**Task details:**
Copy the entries that begin at the line containing "You are a GUI" and stop after the line containing "pyautogui.click(x=49, y=40)", renaming "sidebar" to "navigation" and leaving everything else unchanged. Leave the pictures out of your answer.

**Given records:**
##########

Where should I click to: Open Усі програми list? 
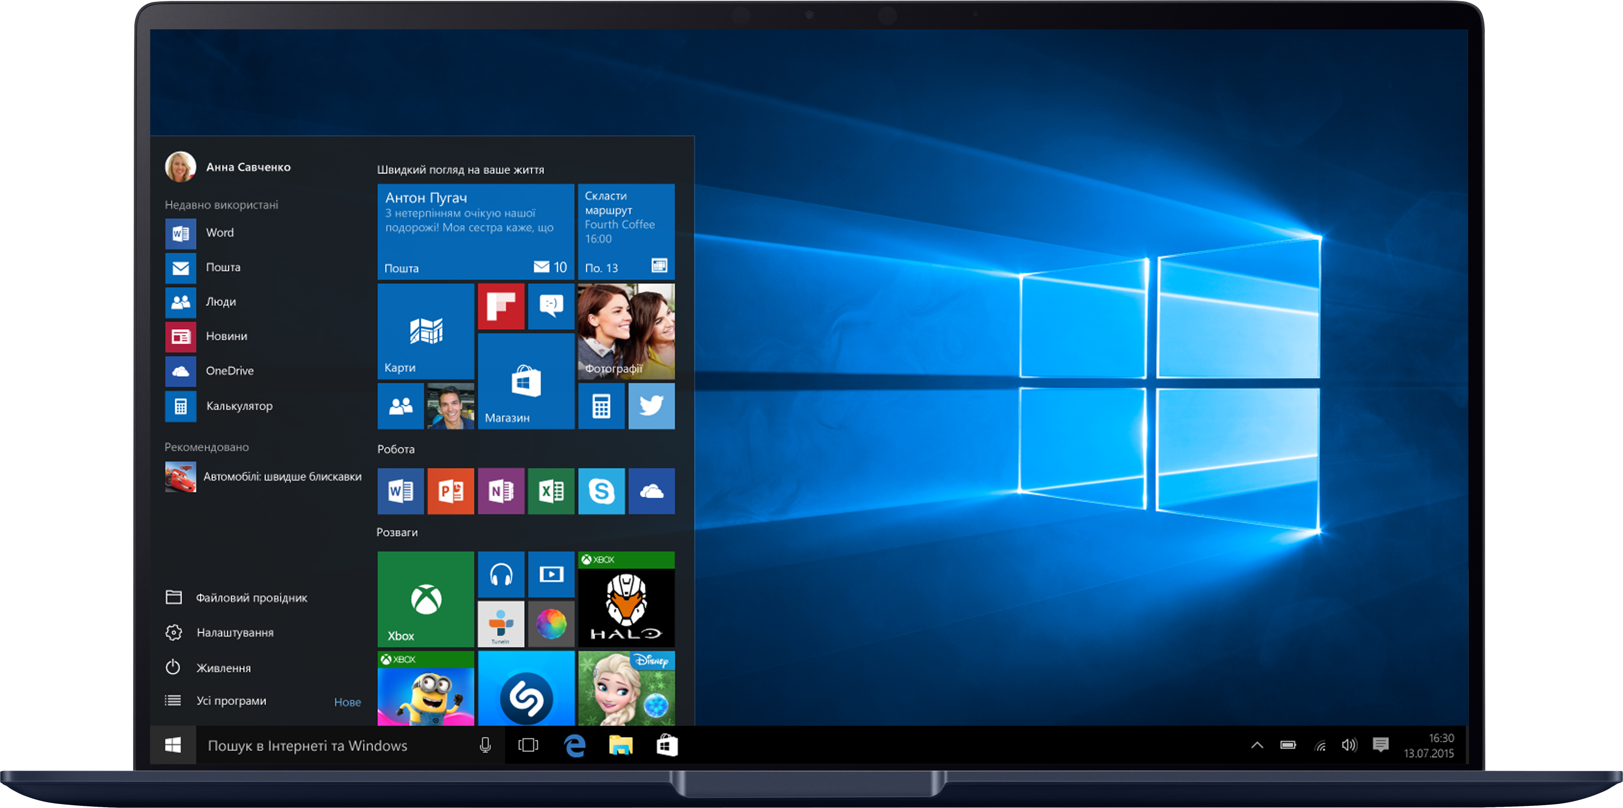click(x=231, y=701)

##########

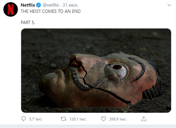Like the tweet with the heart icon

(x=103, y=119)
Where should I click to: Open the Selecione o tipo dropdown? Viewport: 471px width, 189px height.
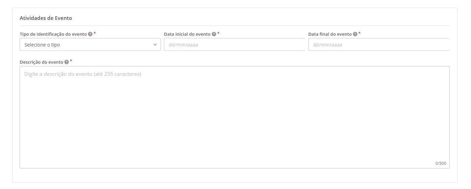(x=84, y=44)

##########

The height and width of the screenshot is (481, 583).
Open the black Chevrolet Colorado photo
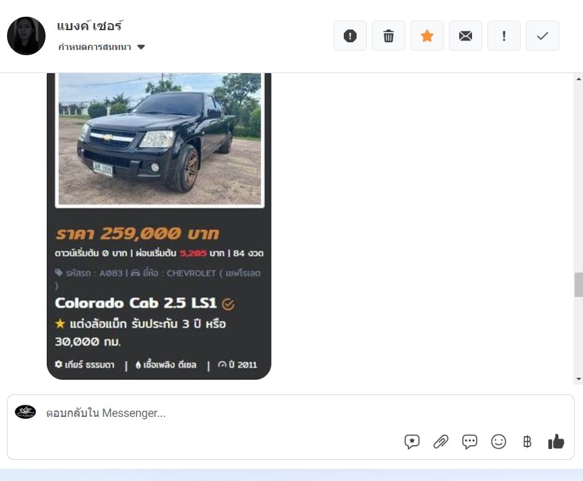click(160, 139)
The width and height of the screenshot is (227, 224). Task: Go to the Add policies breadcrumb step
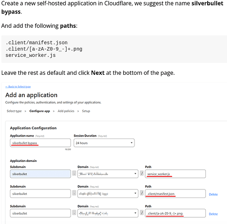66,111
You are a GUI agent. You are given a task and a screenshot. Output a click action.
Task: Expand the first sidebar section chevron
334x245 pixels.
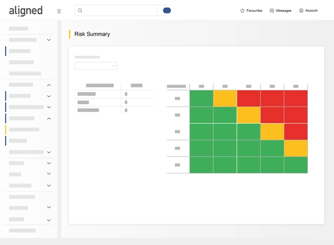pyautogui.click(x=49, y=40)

##########

**Exercise solution:**
You are a GUI agent. You are given a task and a screenshot. Output a click action.
Task: Expand the first navigation section chevron
334x245 pixels.
pyautogui.click(x=49, y=40)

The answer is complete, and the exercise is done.